長岡京市商工会が入る市産業文化会館(京都府長岡京市開田3丁目)

長岡京市商工会が入る市産業文化会館(京都府長岡京市開田3丁目)

 長岡京市商工会が、事務局長の配置に伴い、京都府の補助金を受ける要件の組織率50%を維持するため、2000年度以降は実態に反して、退会意向を持ちながら長期にわたり会費納入がない「離脱会員」も会員とみなして50%超としていたことが28日までに分かった。01年度分から受給した補助金の総額は約7700万円(年額約430万円)に上る。同商工会は不適切な算出だと認識しており、19年度分からの申請を取りやめる。

 商工会員の組織率は、地区内の商工業者の総数と会員業者数から算出される。関係者によると、長岡京市商工会が発足した初年度の1999年度末は53%だったが、2年目以降は離脱会員が増え、実態では2000年度に47%に下がり、17年度の42%まで落ち込んでいた。

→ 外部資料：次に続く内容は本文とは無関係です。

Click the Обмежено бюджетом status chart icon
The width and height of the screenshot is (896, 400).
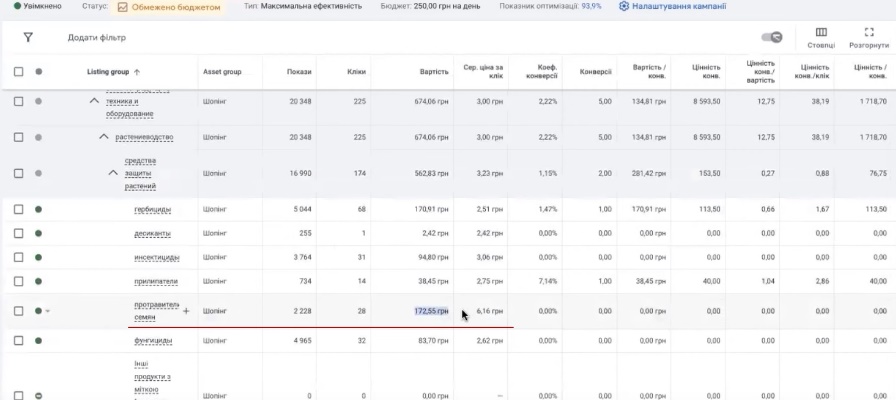coord(122,6)
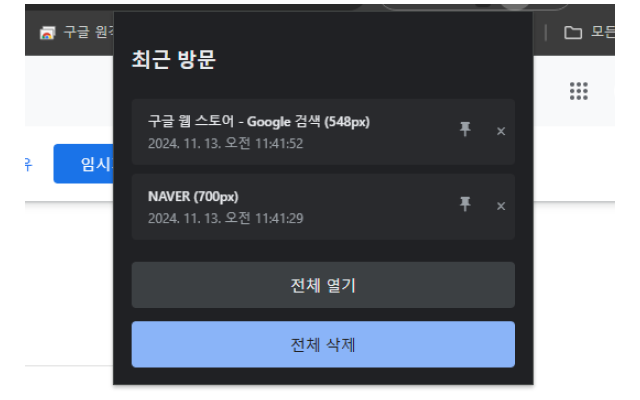Click 전체 삭제 button

(323, 344)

しかし、府への報告などでは離脱会員も会員数に含め、組織率が00年度以降も50%を超えているように記していた。

 同商工会は内部で検討した結果、こうした操作を不適切だとして、18年度末の組織率の算出では離脱会員を除外して41%とし、19年度分の補助金の申請の見送りを決めた。昨年5月に就任した同商工会の小田智史会長は「組織率は、実態を反映した数字であるべきだと考え、是正のための努力をしてきた」としている。

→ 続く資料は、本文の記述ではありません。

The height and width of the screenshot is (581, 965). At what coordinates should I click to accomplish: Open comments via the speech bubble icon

 府の補助金の要綱では「組織率50%」について、会費の支払い状況などまでは定めていない。補助金を担当する府商業経営支援課は「詳細が分からないが、廃業している会社を加えているなら不正だが、会費未納の会社を加えている場合、会員資格は失っていないので不正とはいえない」としている。

 一方、全国商工会連合会(東京都)は、会員数の申告について「各商工会は正しく実態を把握し、報告する必要がある」としている。

 商工会の組織率の算出を巡っては、高知県内の複数の商工会で長岡京市と同様の操作などがあったことが17年に判明し、県が補助金の返還を求めている。